As workers struggled to supply power to the reactors’ coolant systems and restore power to their control rooms, a number of hydrogen-air chemical explosions occurred, allowing radiation to escape. The first explosion happened in Unit 1, on March 12, followed by a blast at Reactor 3 on March 14. The last explosion in Unit 4 happened on March 15.
The former PM said that from March 11-15 radioactive contamination was expanding geographically and if the meltdown trend was to continue and affect all six reactors, that would definitely have affected Tokyo.
At one point the situation reached a boiling point where the cabinet headed by Kan considered evacuating the capital Tokyo and surrounding areas in addition to declaring a martial law.
“The future existence of Japan as a whole was at stake,” he said. “Something on that scale, an evacuation of 50 million, it would have been like a losing a huge war.”
READ MORE: TEPCO admits announcing Fukushima nuclear plant meltdowns far too late
A total disaster that would have caused the meltdown of Fukushima’s all six reactors was averted when seawater was pumped into the units.
Kan who lost his post for the handling of the crisis was accused by parliamentary investigation of distracting emergency workers, withholding information, and his decision in ordering the “Fukushima 50” to stay at the plant. The Fukushima 50 are a group of employees that remained on-site after 750 other workers were evacuated.
“I went to the TEPCO offices and demanded they not evacuate. To this day I am criticized for that, but I believed then and I still believe now that I did the right thing and that that was a decisive moment in the crisis,” he told the Telegraph.
“We were only able to avert a 250-kilometre (160-mile) evacuation zone [around the plant] by a wafer-thin margin, thanks to the efforts of people who risked their lives,” Kan said. “Next time, we might not be so lucky.”
Throughout the entire ordeal, Kan said he was “very shocked” by the performance of Nobuaki Terasaka, director of the Nuclear and Industrial Safety Agency, who was later sacked. “We questioned him and he was unable to give clear responses,” he said.
“We asked him – do you know anything about nuclear issues? And he said, ‘no, I majored in economics.’”
Kan went on to accuse TEPCO of being responsible for the crisis, as “a lot of the accident was caused before March 11.” Management had known since June 2009 that the plant was vulnerable to a tsunami but had “failed to take pre-emptive measures [despite] knowing the risk.”
Five years after the disaster the Fukushima Daiichi nuclear power continues to pose a threat to the ecology and humans around it, Kan has admitted.
“In reactors 2 and 3, the radioactive fuel rods are still there and small amounts of [radioactive] water are leaking out of the reactor every day, despite what TEPCO says.”
Kan voiced regret that prime minister, Shinzo Abe, went on to restart some of the country’s nuclear power stations, saying that Japan had “not learned the lessons enough” and was “closing its eyes” to the risk of another disaster.
“Additional protective measures against tsunamis have been taken, such as raising the protective walls, but I don’t think they go far enough.
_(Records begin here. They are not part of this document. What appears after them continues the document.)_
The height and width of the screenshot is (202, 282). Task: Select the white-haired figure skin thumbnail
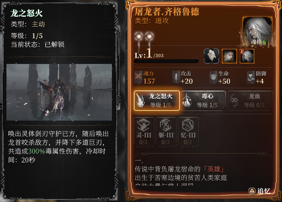(x=211, y=56)
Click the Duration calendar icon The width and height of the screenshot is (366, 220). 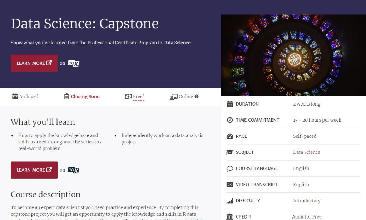[230, 104]
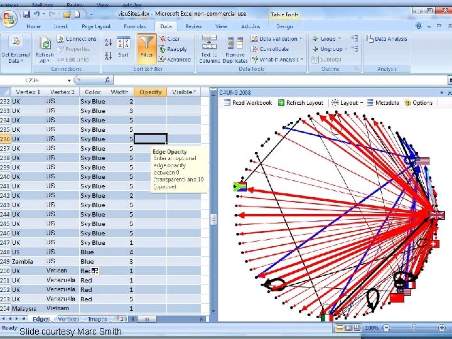The image size is (452, 339).
Task: Open the Sort dialog button
Action: [123, 47]
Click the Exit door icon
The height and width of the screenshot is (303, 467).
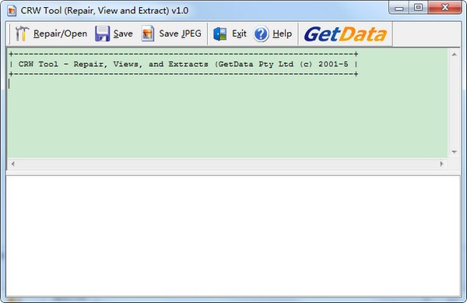(x=220, y=33)
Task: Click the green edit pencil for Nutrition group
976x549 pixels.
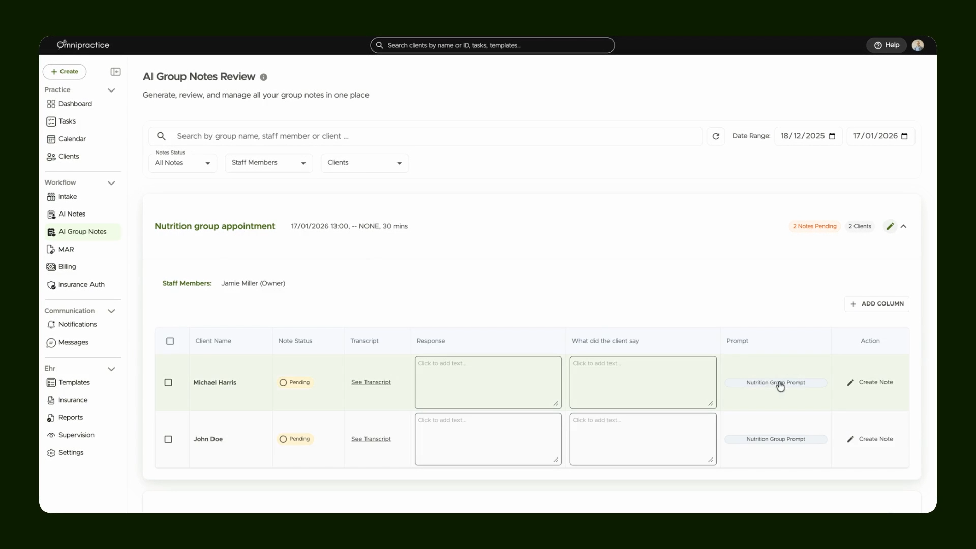Action: click(890, 226)
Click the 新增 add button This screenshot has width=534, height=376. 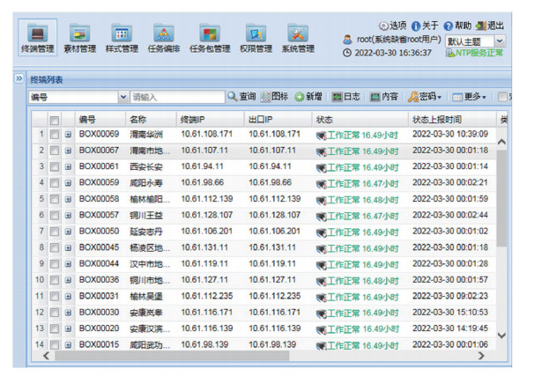pos(308,97)
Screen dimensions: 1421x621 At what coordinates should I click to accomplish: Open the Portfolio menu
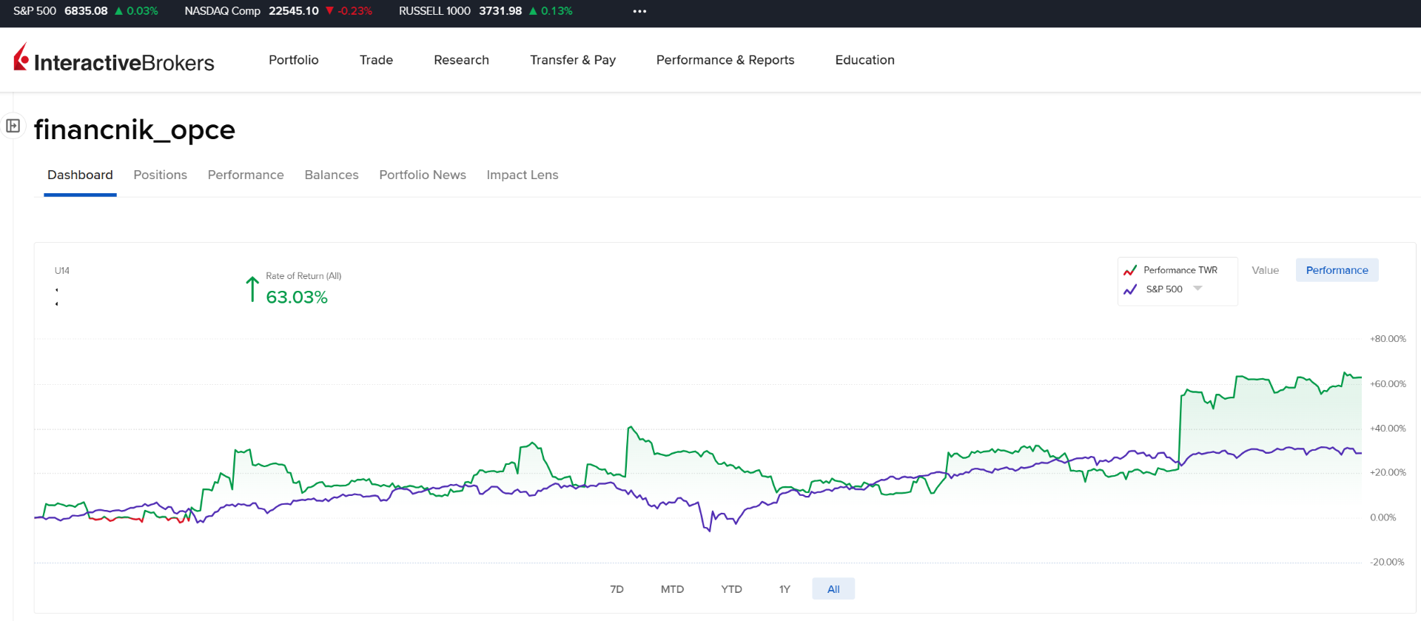293,60
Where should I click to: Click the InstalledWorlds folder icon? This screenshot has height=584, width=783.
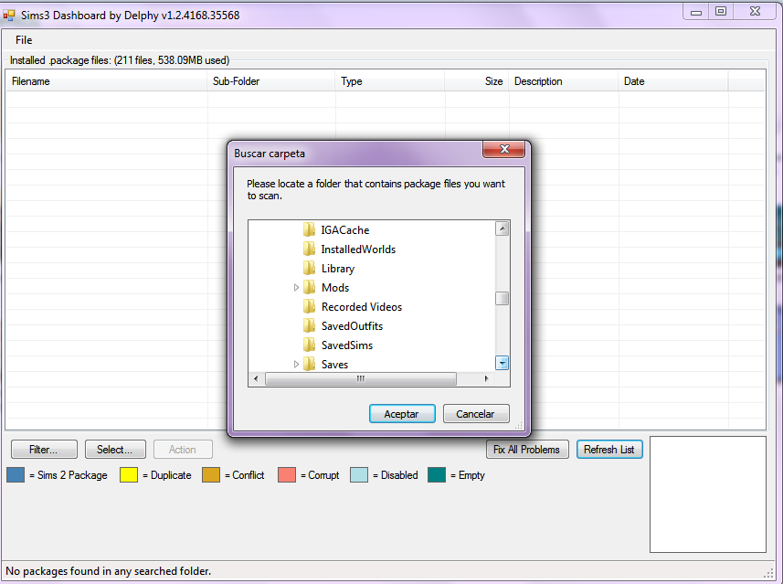(x=310, y=249)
We shouldn’t be building nuclear power plants in areas where there is a population to be affected. After the tsunami, Japan went without nuclear power for years, so it can be done,” the former PM said.
He admitted that the 2011 disaster has turned him into an opponent of nuclear power. “I have changed my views 180 degrees. You have to look at the balance between the risks and the benefits,” he said. “One reactor meltdown could destroy the whole plant and, however unlikely, that is too great a risk.”
At the same time, Kan voiced "regret" at not having made the readings from System for Prediction of Environmental Emergency Dose Information public. The accurately measured forecast of the radioactivity around the plant and could have saved thousands of local residents from exposure, he said.
While the Fukushima disaster caused no immediate casualties from radiation, the meltdown forced the evacuation of almost 400,000 people. An area within 12.5 miles of the plant remains an exclusion zone.